The task: Each line below with the word "Motorpasión" needs to be copied.

----- Record excerpts

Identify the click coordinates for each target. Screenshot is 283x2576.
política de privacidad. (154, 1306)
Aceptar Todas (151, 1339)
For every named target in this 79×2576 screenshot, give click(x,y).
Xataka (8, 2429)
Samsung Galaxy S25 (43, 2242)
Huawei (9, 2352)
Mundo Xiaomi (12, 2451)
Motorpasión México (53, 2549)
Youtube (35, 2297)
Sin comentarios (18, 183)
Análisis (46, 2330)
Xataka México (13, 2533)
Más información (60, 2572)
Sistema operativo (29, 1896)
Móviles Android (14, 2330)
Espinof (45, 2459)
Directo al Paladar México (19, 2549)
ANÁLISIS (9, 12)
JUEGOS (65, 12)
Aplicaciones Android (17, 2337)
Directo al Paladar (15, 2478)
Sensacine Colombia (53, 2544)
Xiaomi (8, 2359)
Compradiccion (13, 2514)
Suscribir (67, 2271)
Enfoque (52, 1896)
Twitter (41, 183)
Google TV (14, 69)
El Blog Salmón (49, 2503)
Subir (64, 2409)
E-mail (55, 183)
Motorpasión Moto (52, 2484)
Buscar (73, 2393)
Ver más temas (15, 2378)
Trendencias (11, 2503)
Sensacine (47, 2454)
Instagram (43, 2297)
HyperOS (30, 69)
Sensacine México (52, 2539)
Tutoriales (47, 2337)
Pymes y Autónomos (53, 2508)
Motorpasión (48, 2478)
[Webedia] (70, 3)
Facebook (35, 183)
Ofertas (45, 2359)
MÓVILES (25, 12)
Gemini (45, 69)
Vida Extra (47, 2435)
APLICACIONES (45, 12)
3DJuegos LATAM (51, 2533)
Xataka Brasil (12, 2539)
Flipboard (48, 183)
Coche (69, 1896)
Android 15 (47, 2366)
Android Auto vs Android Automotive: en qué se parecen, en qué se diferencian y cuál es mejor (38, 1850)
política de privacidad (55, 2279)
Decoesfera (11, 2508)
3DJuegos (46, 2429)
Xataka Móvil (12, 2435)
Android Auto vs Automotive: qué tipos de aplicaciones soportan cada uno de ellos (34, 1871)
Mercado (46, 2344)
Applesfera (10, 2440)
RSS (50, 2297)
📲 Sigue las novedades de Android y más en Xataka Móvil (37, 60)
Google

----------

Reply to the task:
Motorpasión México (53, 2549)
Motorpasión Moto (52, 2484)
Motorpasión (48, 2478)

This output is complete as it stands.